Extra funding from both City of Sarasota and Sarasota County allocated to Myrtle Street improvements

City Commission agrees to $650,000 contribution, with $750,000 coming out of county’s Surtax revenue

A graphic shows the segments of the Myrtle Street project. Image courtesy Sarasota County

Thanks to action by both the Sarasota City Commission and the County Commission, another $1.4 million has been added to the county’s budget for the improvements to Myrtle Street that have been underway in North Sarasota.

On Sept. 21, during their regular meeting, the Sarasota city commissioners approved a total of $650,000 for the Myrtle Street work.

A memo City Engineer Alexandrea DavisShaw wrote the commission in advance of the meeting explained that, in February, city staff members learned from county staff that, based on the bids for the undertaking, the county was $1,424,240 short in its funding. Therefore, the county staff asked the city staff to help cover that shortfall, DavisShaw added. Part of the money — $350,000 — would come out of city road impact fee revenue that the county has been holding for the city; that money had not been allocated to any other initiative, she continued. Another $300,000 would come out of gas tax revenue the city receives, she noted.

All the money would be used for Phase 2C of the project, DavisShaw pointed out. That is the section from Orange Avenue to U.S. 301. It includes new sidewalks on both sides of the road, lighting, bicycle lanes and stormwater improvements, she wrote.

“While this segment is a County maintained roadway,” DavisShaw continued, “the residents on the south side of Myrtle Street are City residents and this facility will provide safety improvements for City of Sarasota residents …”
Thus, she wrote, staff supports the funding agreement with the county.

The accompanying, proposed agreement between the two local government bodies noted that Phase 2C “will be substantially complete by October 1, 2022 …”

The agreement further pointed out that if the final project expenses prove to be less than anticipated, the county will refund any city funding that remains unused.

The following day — Sept. 22 — the County Commission unanimously approved a budget resolution in recognition of the city’s contribution.

This is a view of the work on Myrtle Street, provided in City Manager Tom Barwin’s Sept. 4 newsletter. Image courtesy City of Sarasota

The county board also approved the allocation of $750,000 from the county’s penny sales tax — or surtax — revenue to make up the rest of the $1.4 million needed for Phase 2C.
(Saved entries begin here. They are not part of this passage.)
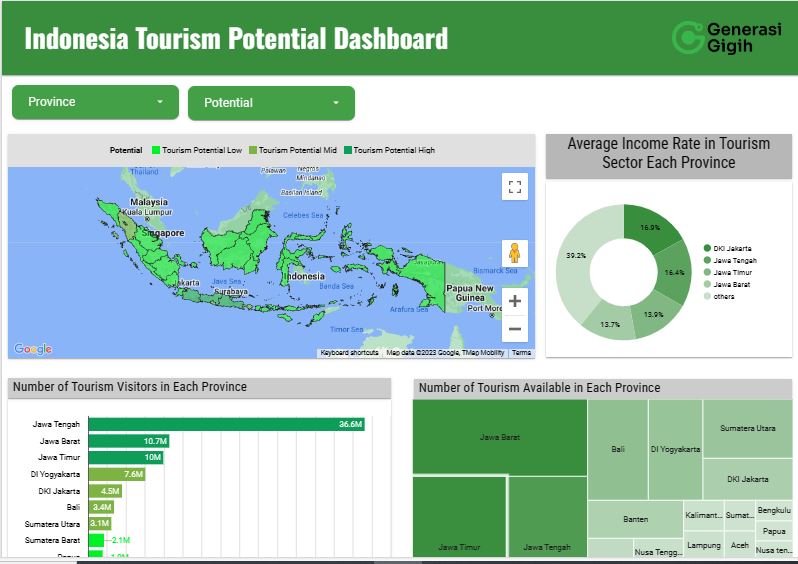Toggle fullscreen view on the map
This screenshot has height=564, width=798.
pos(515,187)
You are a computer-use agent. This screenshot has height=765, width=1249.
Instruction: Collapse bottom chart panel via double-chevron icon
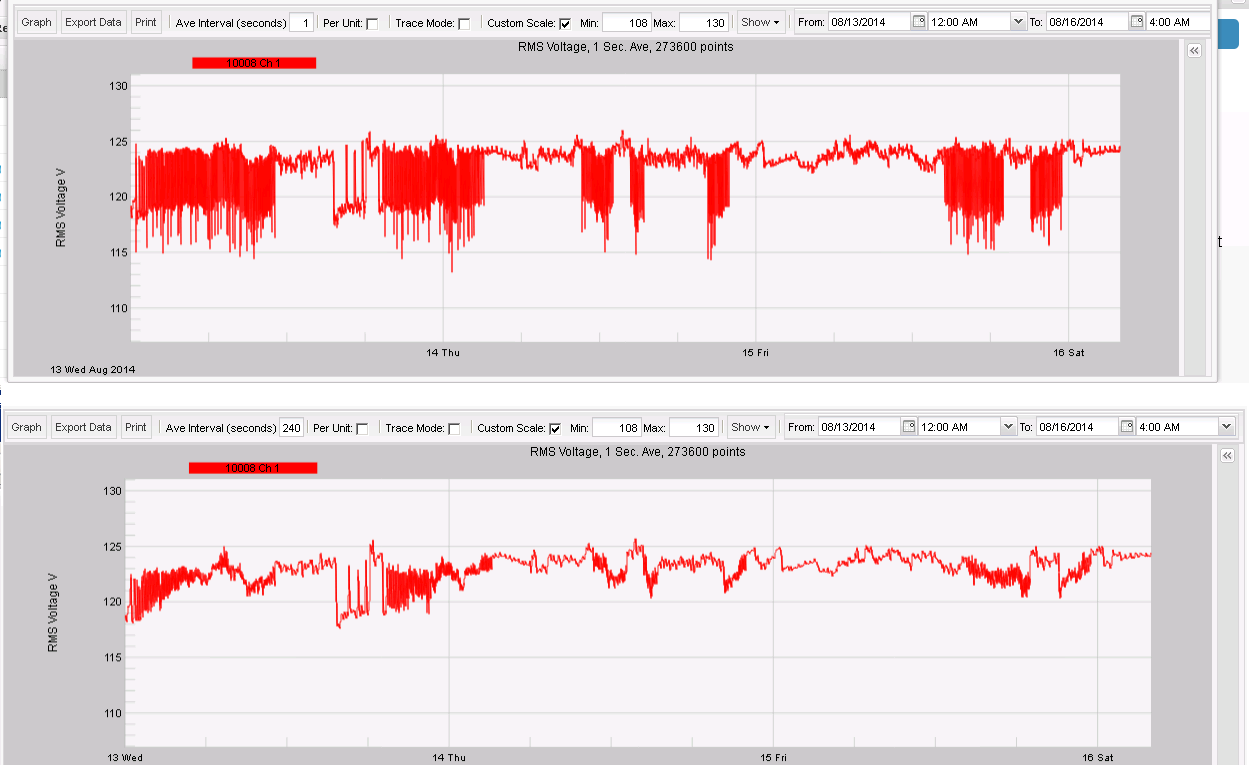click(1226, 454)
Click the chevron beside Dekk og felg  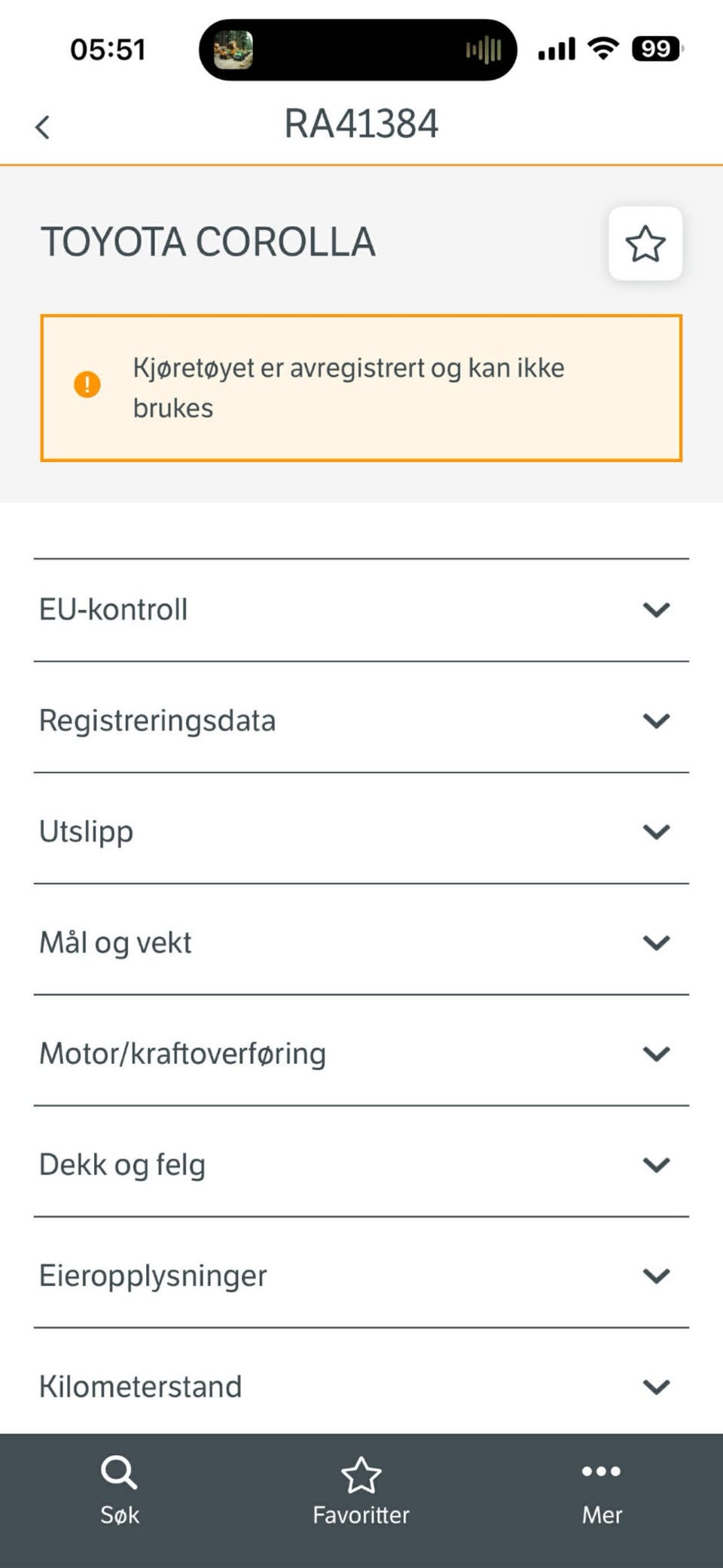point(657,1165)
The item was listed as “Presentation Upon Request,” but no board member asked for staff remarks.

Commissioner Christian Ziegler made the motion to approve the city’s funding support and the extra county money, and Commissioner Nancy Detert seconded it.
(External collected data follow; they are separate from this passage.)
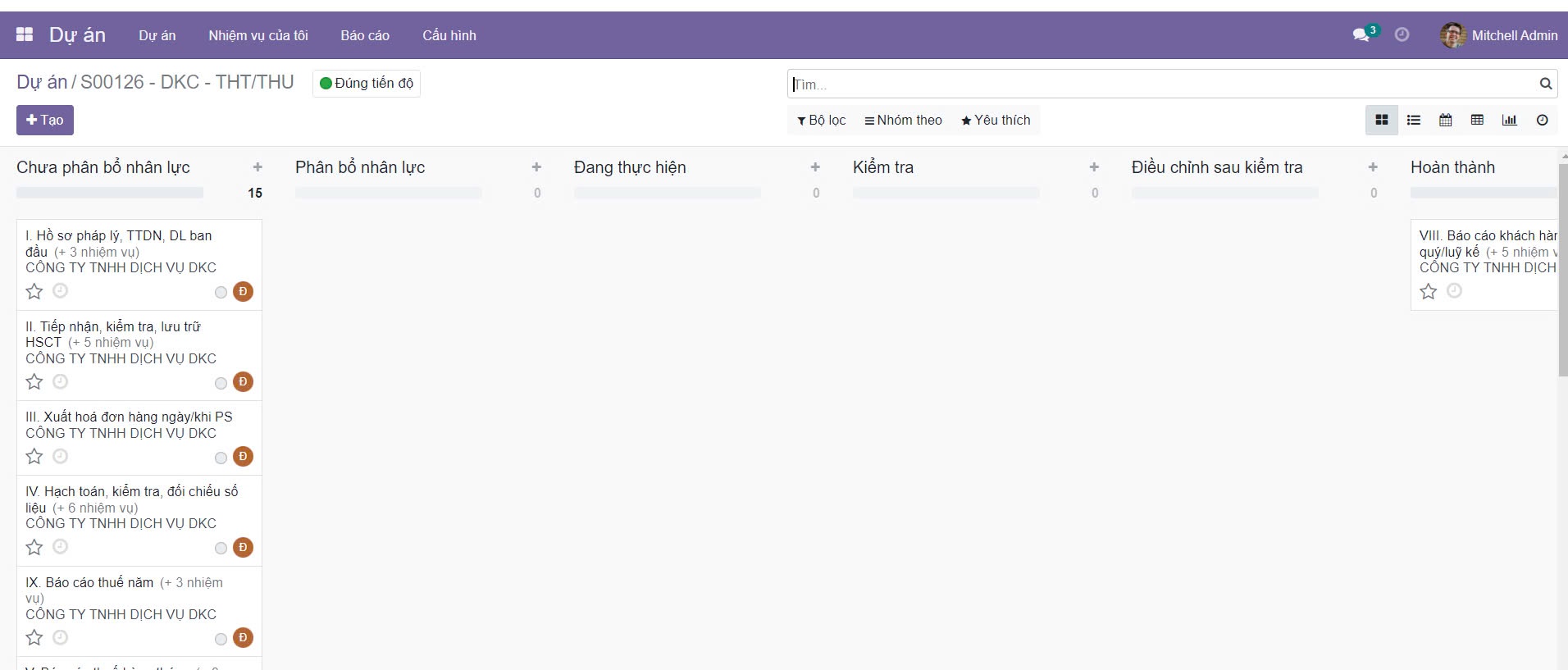Screen dimensions: 1568x670
Task: Open the Bộ lọc filter dropdown
Action: coord(821,121)
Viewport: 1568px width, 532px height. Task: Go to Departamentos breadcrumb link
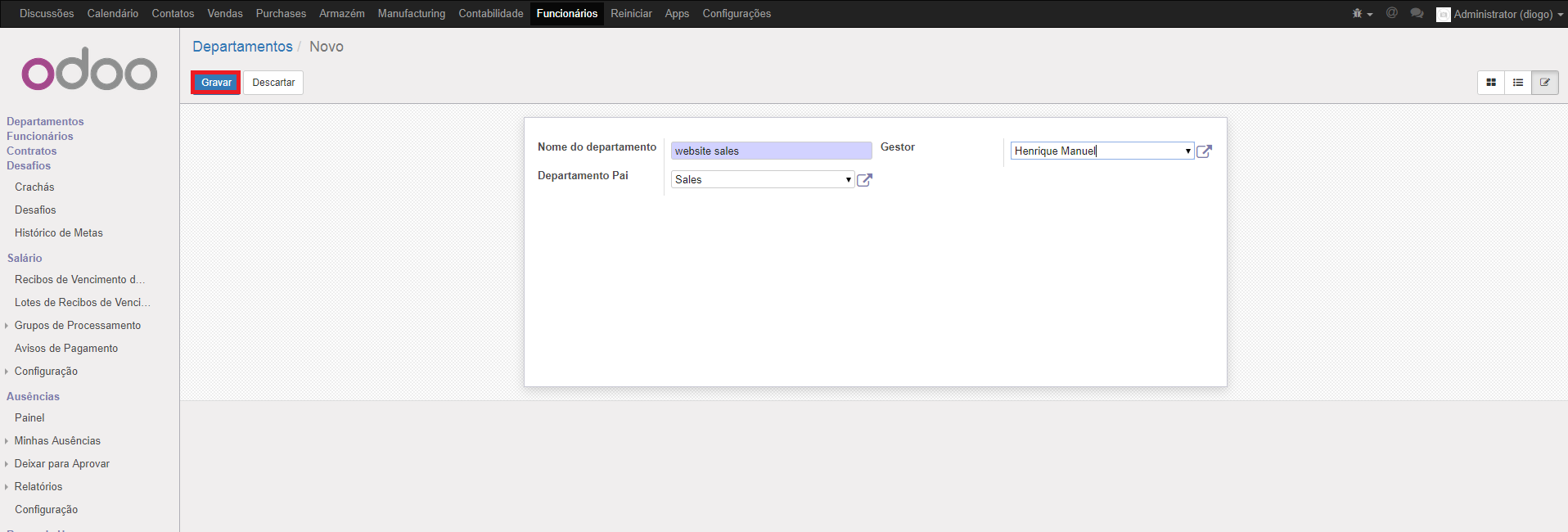point(242,47)
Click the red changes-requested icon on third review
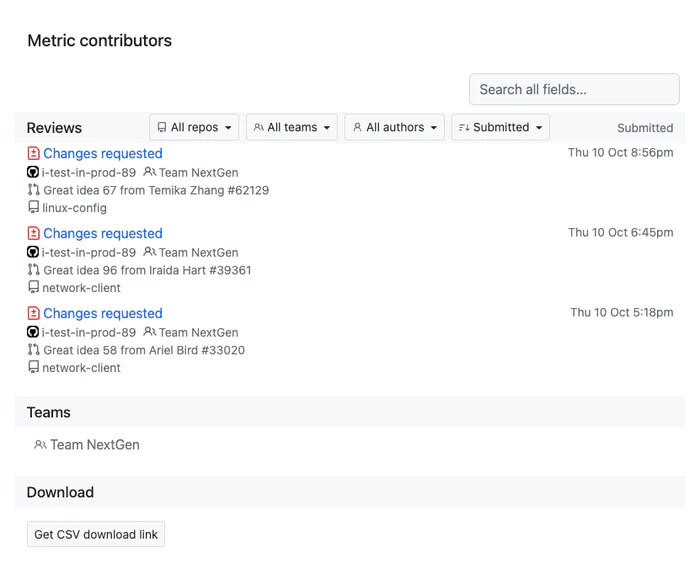Screen dimensions: 700x574 click(x=33, y=314)
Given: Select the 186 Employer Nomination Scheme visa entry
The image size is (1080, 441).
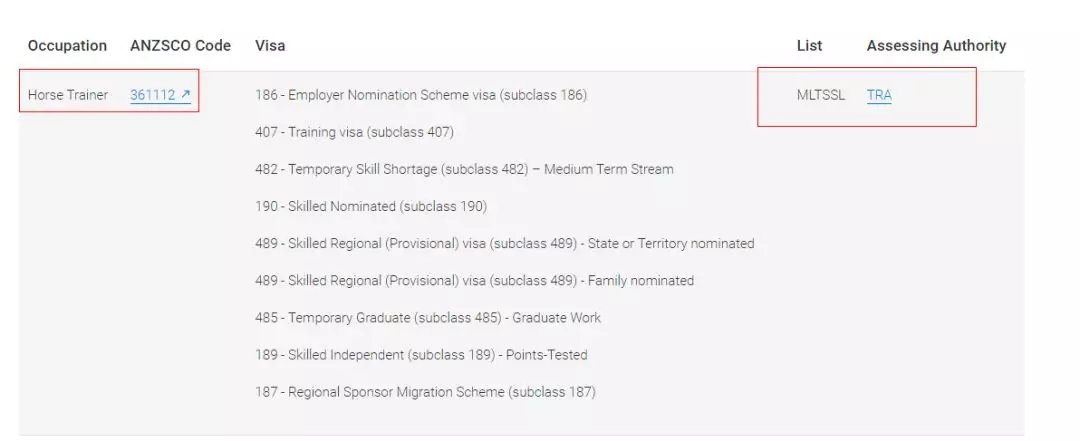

“This is an important project to this area,” Ziegler pointed out. “It’s nice to see it get done.”

With Commissioner Michael Moran absent because of a family emergency, the vote was 4-0.

The county staff memo provided to the commissioners in advance of their meeting explained that on July 3, 1990, the County and City commissions “entered into a Road Impact Fee Interlocal Agreement providing for the collection of County road impact fees within the City.” That agreement, the memo continued, “recognized that road impact fees were to be collected by the City and transferred to the County monthly for use in the Sarasota Road Facility Service District. The impact fees were also to be used exclusively for developing projects within the District, or abutting the District, with the scheduling and prioritization of road impact fees being coordinated between the County and the City.”

Then, the memo noted, on Oct. 1, 2014, an amendment to that agreement went into effect, “recognizing the City would no longer collect County road impact fees, as the City would begin collection of an alternative mobility fee.”

The amendment established procedures through which all the funds collected before Oct. 1, 2014 would be expended, the memo added.

The Myrtle Street improvement project extends from U.S. 41 to U.S. 301, the county memo also pointed out.